Back in 2008, James Hutcheson (Gordon Ramsay’s estranged father) had taken a 25 year lease for the York & Albany pub in the Regent’s Park area of north London. When signing, he had put Gordon Ramsay as a personal guarantor for the tenant’s obligations to the lease and had signed this using a ghost writing machine to “forge” the celebrity’s signature. Ramsay had argued that the use of this machine was fraudulent and unauthorised so the agreement was not binding.
The owner of the freehold title to the pub and landlord of the lease is film director Gary Love. Charging an annual rent of £640,000 under the agreement, he argued that it was absurd for the guarantee to be declared void and it was merely an attempt to escape from the additional liabilities imposed.
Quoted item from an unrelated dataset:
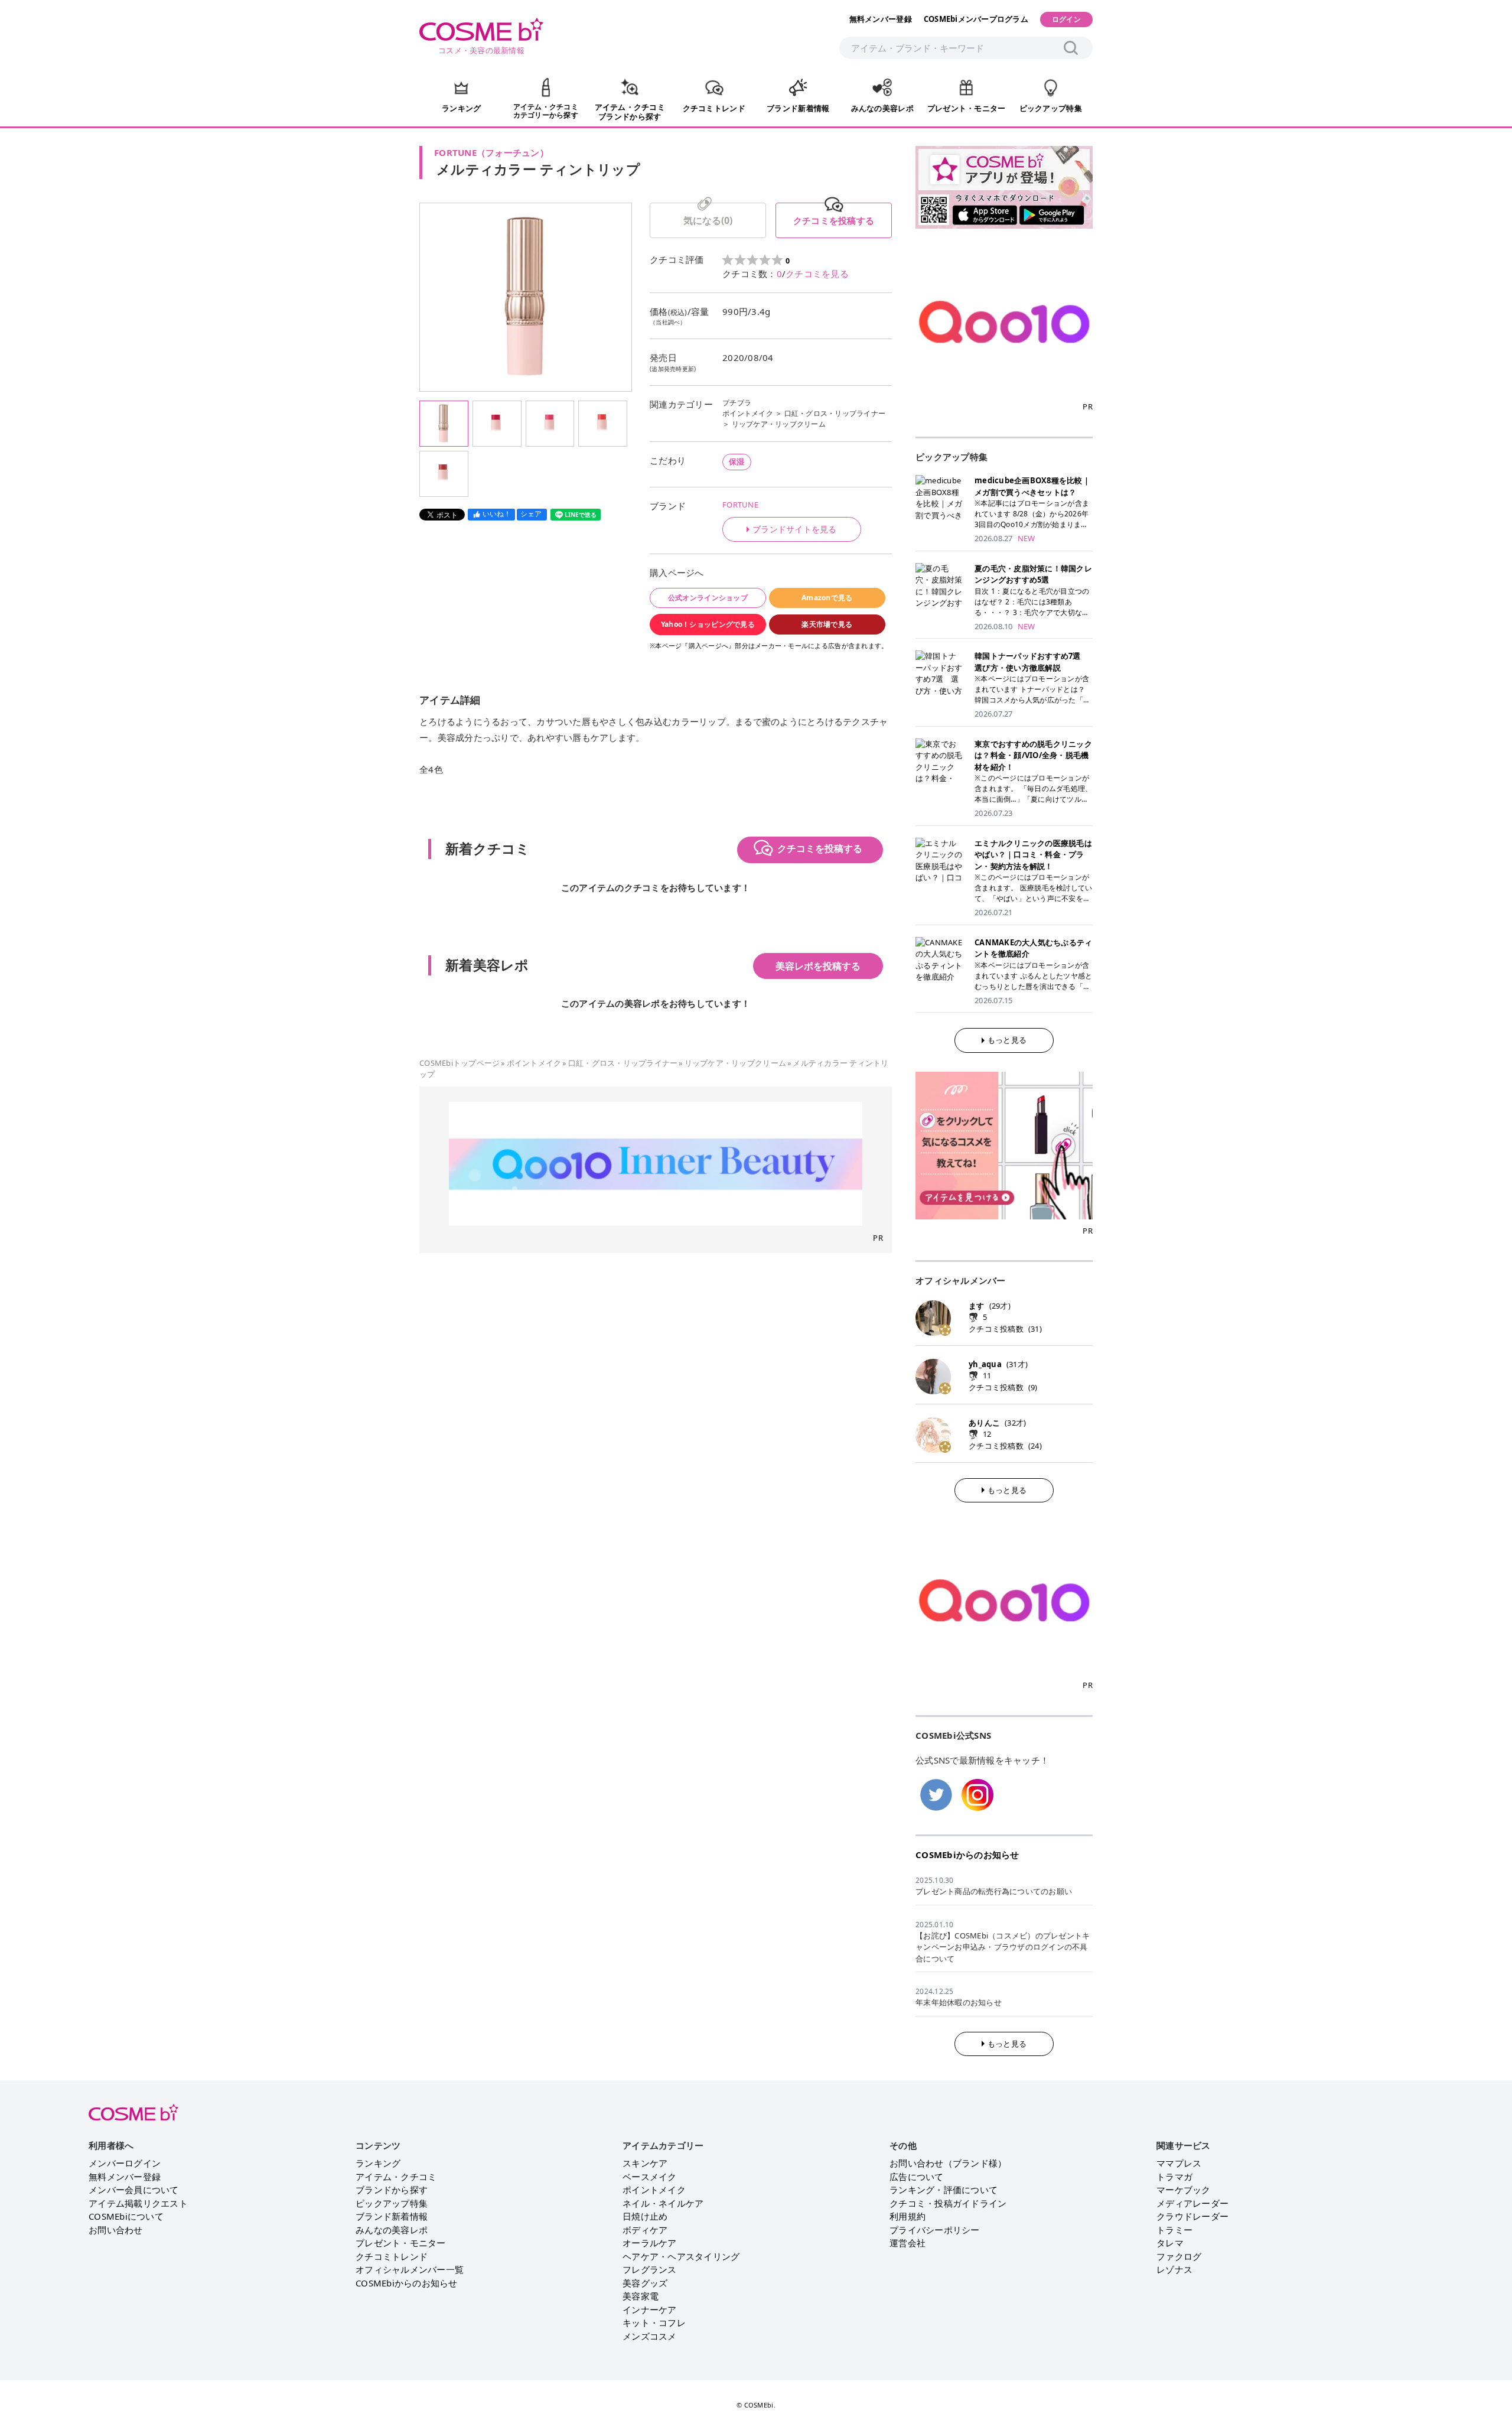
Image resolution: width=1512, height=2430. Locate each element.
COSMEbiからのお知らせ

James Hutcheson was, at the time of signing the lease, CEO of Gordon’s company. As part of the company at the time, a ghost writing machine was used for signing cookbooks and merchandise, or at least that is what Ramsay claims to believe…… As it turns out, it was also frequently used for the signing of legal documents and it would appear that this lease was no exception.
Justice Morgan (judge for the trial) had dismissed most of the evidence which Ramsay had put forward. He stated that Mr Hutcheson, dismissed in October 2010 for gross misconduct, had been acting at the time “within the wide general authority conferred on him” by the celebrity chef. It was discovered that the machine had been used to sign 42 different legal documents and there did not appear to be any attempt to hide its use. In addition to this, the chef actually told the court that had he been asked, he would have given the personal guarantee anyway if the business could not do this.
Whilst it would appear at first that Ramsay’s signature had been fraudulently used, it has been held that this was merely a transaction which he regretted. James Hutcheson had been acting under a general authority given to him by the chef which allowed him to bind Ramsay contractually in a range of business deals whilst he focused on other aspects of his business. This was no exception and as a result Ramsay now has to comply with his obligations as guarantor.
His “Kitchen Nightmares” and “Hotel Hell” TV programmes may always follow a similar pattern of happy-ish endings but on this occasion his “Pub Hell” ordeal will leave him facing a legal bill of over £1 million with no permission granted for appeal….. Sometimes it just doesn’t turn out like it does on TV.